KABARBURSA.COM – Koperasi bukan panti asuhan dan negara bukan dermawan yang bisa terus-menerus menalangi semua biaya. Itulah peringatan awal dari Jaya Darmawan, peneliti Celios, soal arah pendanaan Koperasi Desa Merah Putih. Menurutnya, narasi pembiayaan koperasi yang seolah-olah tinggal tunggu dana cair dari pemerintah pusat justru bisa membunuh kemandirian koperasi sejak lahir.
Jaya mengatakan pendekatan pembiayaan Koperasi Desa Merah Putih harus berbasis blended financeyang dikombinasikan dengan pemetaan potensi desa dan kapasitas anggota koperasi itu sendiri.
“Tidak serta-merta koperasi mendapatkan dana yang kesannya gratis dari pemerintah. Itu harus dikunci sejak awal,” kata Jaya dalam forum daring soal kebijakan Koperasi Desa-Kelurahan Merah Putih, Rabu, 4 Juni 2025.
Menurut Jaya, narasi publik yang berkembang cenderung menyesatkan, seolah program ini menjanjikan pembiayaan instan dari pemerintah pusat. Ia menggarisbawahi bahwa pendekatan pembiayaan koperasi perlu disesuaikan dengan lanskap ekonomi desa.
Jaya menyebut bahwa blended finance merupakan solusi paling relevan karena memadukan pendanaan dari APBN, dana sosial, investasi swasta, hingga partisipasi anggota koperasi. “Kalau koperasi memiliki keterbatasan aset untuk jaminan, bisa dilakukan akumulasi kolektif dari anggota. Ini bisa jadi dasar pembiayaan yang berbasis kepercayaan dan tanggung jawab bersama,” ujarnya.
Ia juga menyinggung potensi instrumen pembiayaan seperti mutual fund, pembiayaan berkelanjutan (green financing), dan surat utang koperasi jika model bisnis koperasi dinilai bankable.
NPL Koperasi Masih Tinggi
Tantangan tetap ada. Jaya mencatat angka Non Performing Loan (NPL) koperasi masih berada di kisaran 8,5 persen—angka yang cukup mengkhawatirkan. “Produktivitas koperasi masih belum optimal. Maka pembiayaan harus disesuaikan, jangan hanya top-down,” ujarnya.
Jaya juga menekankan pembiayaan internal dari anggota koperasi perlu diperkuat, bukan hanya mengandalkan bantuan eksternal. Menurutnya, yang dibangun dari koperasi bukan sekadar aliran dana, melainkan komitmen kolektif. Ia menilai hubungan antara negara dan koperasi idealnya bersifat setara dan saling memperkuat, bukan hubungan satu arah yang pasif.

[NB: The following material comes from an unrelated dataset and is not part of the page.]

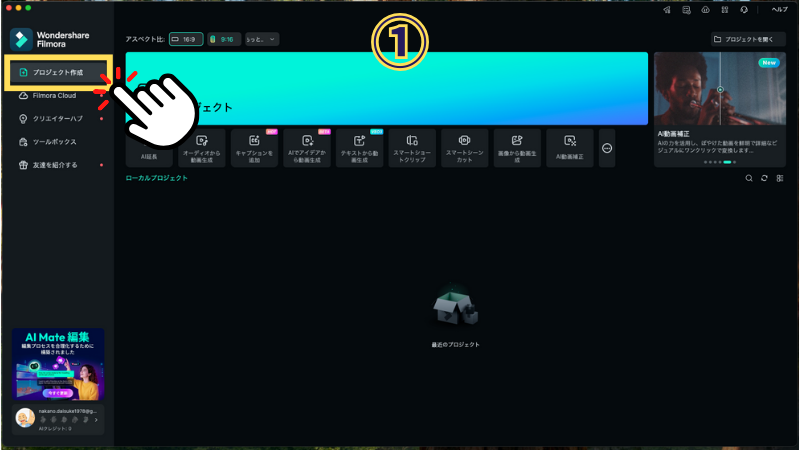Click AI Mate 編集 promo banner
The image size is (800, 450).
coord(58,365)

Selain soal pendanaan, perhatian juga diarahkan pada urgensi kehadiran negara dalam menata struktur pasar. Ketimpangan antara koperasi dan ritel besar, khususnya di wilayah pedesaan, dianggap sebagai ancaman serius bagi daya saing ekonomi komunitas. Tanpa regulasi yang adil, koperasi berisiko mati pelan-pelan di hadapan ekspansi ritel modern yang agresif.

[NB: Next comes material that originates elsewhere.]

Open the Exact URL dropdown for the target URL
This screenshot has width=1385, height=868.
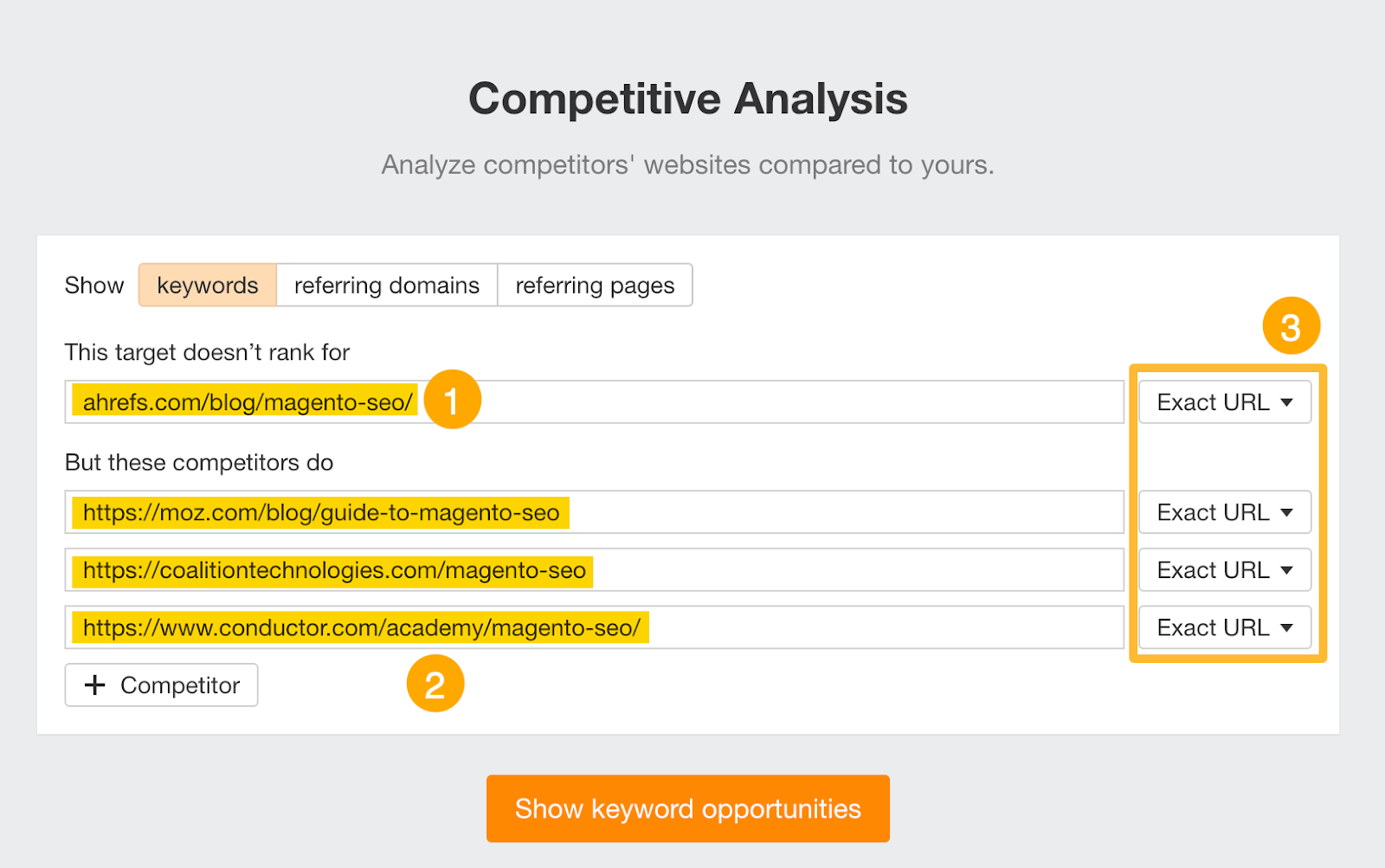pos(1224,402)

Beberapa pemerintah daerah mulai mengambil langkah protektif dengan membatasi perluasan toko-toko waralaba demi menjaga ruang hidup pasar lokal. Celios menilai langkah ini perlu diperkuat secara nasional lewat regulasi yang mendukung terciptanya ekosistem usaha yang adil dan berkelanjutan.
Jaya juga merekomendasikan agar pengembangan koperasi desa berbasis klaster, bukan seragam. Celios menawarkan model empat klaster koperasi: ekonomi, sosial, bio-spasial, dan inovasi. “Dengan klasterisasi, kita bisa tahu mana koperasi yang cocok untuk pangan, mana untuk energi, mana yang fokus ke sosial. Tidak bisa disamaratakan,” katanya.
Ia bahkan melihat peluang besar jika koperasi diberdayakan untuk masuk ke sektor energi terbarukan. “Green financing sangat potensial. Kita bisa kembangkan koperasi energi berbasis komunitas,” ujarnya.
Namun tantangan internal koperasi juga perlu disorot. Jaya menyebut bahwa 68 persen responden survei Celios menilai pengelolaan koperasi masih lemah. Bahkan 77 persen menyebut perlunya pelatihan dan peningkatan kapasitas manajerial.
“Kunci koperasi yang sehat itu di SDM-nya. Pemerintah harus hadir lewat pelatihan dan pendampingan yang masif,” katanya.(*)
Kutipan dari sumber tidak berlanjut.